Like trafficking in GBL, trafficking in GHB is also a first degree felony. § 893.135(1)(h)1., Fla. Stat. (2011). Both GBL and GHB are classified as schedule I controlled substances. § 893.03(1)(d), Fla. Stat. (2011).
A few months later, the co-worker agreed to become a confidential informant after he was taken into custody for trafficking in cocaine. In exchange for his cooperation, he was told that any assistance he gave to law enforcement would be presented to the state attorney's office as a factor for consideration at the time of his sentencing. It was during the course of his participation in this substantial assistance program that he offered Osorio's name and agreed to help detectives build a case against him.
Shortly thereafter, the police recorded a series of phone calls wherein Osorio and the co-worker arranged a transaction to sell the GBL. When Osorio arrived at the location designated for the sale, he was arrested and found with two cell phones, marijuana, a scale, and several vials of GBL in his vehicle. Before Osorio's trial, the co-worker was sentenced to probation due to his substantial assistance to law enforcement, despite facing up to thirty years in prison and a minimum mandatory sentence for his charges.
During cross-examination, the trial court refused to allow one of the detectives to testify as to whether the co-worker told him that he had received a vial of liquid from Osorio in order to identify the substance. When Osorio testified, the trial court prevented him from recounting conversations with the co-worker, which included the co-worker's statements about what to do with the vials he gave to Osorio, and details concerning the potential drug transaction.
During closing argument, when Osorio's counsel tried to make a point about the State's decision not to call the informant as a witness in the trial, the trial judge held a sidebar conference sua sponte, and the following exchange ensued:
THE COURT: Let me go through a couple of issues. Counsel should not be commenting on the other side's not
bringing witnesses in who are available to both sides. Haliburton. [ ]
Haliburton v. State, 561 So.2d 248 (Fla.1990).
[DEFENSE COUNSEL]: In dealing with entrapment, I shouldn't be interrupted in this fashion, particularly where there was no objection on behalf of the State. This is very prejudicial to my client.
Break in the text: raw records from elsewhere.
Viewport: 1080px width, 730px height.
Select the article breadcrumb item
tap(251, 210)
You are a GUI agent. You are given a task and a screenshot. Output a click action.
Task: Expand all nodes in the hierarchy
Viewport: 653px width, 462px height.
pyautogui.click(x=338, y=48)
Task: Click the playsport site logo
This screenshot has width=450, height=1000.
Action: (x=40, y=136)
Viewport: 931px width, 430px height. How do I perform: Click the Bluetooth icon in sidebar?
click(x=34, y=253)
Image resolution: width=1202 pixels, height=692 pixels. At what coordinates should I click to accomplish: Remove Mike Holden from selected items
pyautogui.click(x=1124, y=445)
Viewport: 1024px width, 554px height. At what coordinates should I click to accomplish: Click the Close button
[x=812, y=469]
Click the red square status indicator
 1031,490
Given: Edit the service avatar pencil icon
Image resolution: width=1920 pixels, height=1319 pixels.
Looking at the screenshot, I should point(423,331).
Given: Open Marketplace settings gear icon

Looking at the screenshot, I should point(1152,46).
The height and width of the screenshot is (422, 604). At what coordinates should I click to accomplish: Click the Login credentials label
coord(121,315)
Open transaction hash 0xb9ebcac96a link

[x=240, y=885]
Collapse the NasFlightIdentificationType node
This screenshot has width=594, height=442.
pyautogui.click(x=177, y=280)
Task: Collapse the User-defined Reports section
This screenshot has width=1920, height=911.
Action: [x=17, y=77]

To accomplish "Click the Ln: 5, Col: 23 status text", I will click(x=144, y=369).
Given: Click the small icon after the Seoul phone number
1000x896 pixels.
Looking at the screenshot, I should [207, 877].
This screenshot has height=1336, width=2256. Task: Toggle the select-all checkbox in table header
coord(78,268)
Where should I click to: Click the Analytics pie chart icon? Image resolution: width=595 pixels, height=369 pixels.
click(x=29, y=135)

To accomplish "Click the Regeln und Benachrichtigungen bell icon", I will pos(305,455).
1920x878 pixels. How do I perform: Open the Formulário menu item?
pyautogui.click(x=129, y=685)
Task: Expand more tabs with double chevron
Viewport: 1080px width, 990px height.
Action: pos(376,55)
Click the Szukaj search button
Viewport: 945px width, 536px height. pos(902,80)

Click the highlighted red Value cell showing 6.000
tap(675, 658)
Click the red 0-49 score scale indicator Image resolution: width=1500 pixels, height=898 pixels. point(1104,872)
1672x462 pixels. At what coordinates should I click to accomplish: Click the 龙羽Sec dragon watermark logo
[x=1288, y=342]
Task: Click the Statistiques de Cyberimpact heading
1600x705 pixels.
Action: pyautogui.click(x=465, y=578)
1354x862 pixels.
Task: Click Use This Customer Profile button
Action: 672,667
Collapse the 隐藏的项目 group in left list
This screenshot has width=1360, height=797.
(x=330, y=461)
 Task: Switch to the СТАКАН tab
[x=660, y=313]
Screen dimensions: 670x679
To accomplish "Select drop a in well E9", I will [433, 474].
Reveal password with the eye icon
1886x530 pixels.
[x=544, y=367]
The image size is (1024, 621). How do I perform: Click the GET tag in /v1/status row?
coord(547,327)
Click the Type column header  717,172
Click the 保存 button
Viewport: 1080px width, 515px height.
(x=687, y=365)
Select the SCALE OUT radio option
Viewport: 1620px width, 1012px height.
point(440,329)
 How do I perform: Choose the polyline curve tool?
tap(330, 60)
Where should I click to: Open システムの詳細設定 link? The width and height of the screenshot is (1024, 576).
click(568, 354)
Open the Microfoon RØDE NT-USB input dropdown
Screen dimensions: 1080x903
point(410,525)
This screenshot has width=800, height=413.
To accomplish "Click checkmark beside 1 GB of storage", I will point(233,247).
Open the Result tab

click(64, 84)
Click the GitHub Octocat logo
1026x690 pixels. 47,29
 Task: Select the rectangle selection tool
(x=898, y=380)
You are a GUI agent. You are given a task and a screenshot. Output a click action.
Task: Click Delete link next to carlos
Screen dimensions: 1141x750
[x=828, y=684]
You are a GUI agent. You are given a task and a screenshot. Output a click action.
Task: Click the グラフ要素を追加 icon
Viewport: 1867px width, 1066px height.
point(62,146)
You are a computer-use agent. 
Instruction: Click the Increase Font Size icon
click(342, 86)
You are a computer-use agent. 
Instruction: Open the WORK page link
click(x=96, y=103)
THE COURT: The Court has an obligation at any time during anyone's closing, if it feels the defense could have called the CI also, and that's why I called you sidebar. Okay? And that's why I am noting for the record it is improper. Whether they called him or not, you could have called him. He was sitting out there.
[DEFENSE COUNSEL]: He wasn't a listed defense witness.
[PROSECUTOR]: Judge, the only thing I was going to point out, there was no evidence put on that he was sitting out in the hall and I would certainly object to that evidence
....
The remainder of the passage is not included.